You have to wonder sometimes why jury consultants get out of bed in the morning. Between the expectations we invite and the expectations we submit to, the day is guaranteed to be a failure if we don't walk on water before sunset.
This came to mind most recently reading Matthew Hutson's article "Unnatural Selection" in the current issue of Psychology Today. Leading into his text, Hutson sets out the paradigm:
Many [jury consultants] offer "scientific jury selection" services, deploying demographics, statistics, and social psychology to cull potential jurors and engineer the perfect panel of people. But as these gurus aim to extract sure verdicts from parties of unknowns, their grasp on the chemistry of human nature appears to require a working knowledge of alchemy[.]
Great. Gurus extracting sure verdicts from perfect panels using statistics and alchemy. Anything else?
That's not the real world, as Hutson reports. He interviewed the jury consultants in some of the most prominent trials of the last few years.

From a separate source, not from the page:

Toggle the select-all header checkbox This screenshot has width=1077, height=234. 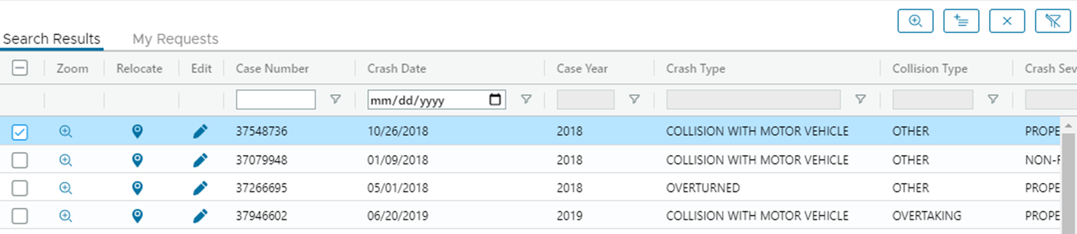coord(20,68)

These people are celebrities in a field that until recently had no celebrities: Jo-Ellan Dimitrius of the O.J. Simpson defense team; Robert Hirschhorn of the William Kennedy Smith trial; Thomas Diamante of DOAR, the firm that worked on the Twin Towers insurance litigation; Howard Varinsky, who assisted the prosecution in the Scott Peterson murder trial; Arthur Patterson of DecisionQuest, which is everywhere; and Kenneth Broda Bahm, president of the American Society of Trial Consultants.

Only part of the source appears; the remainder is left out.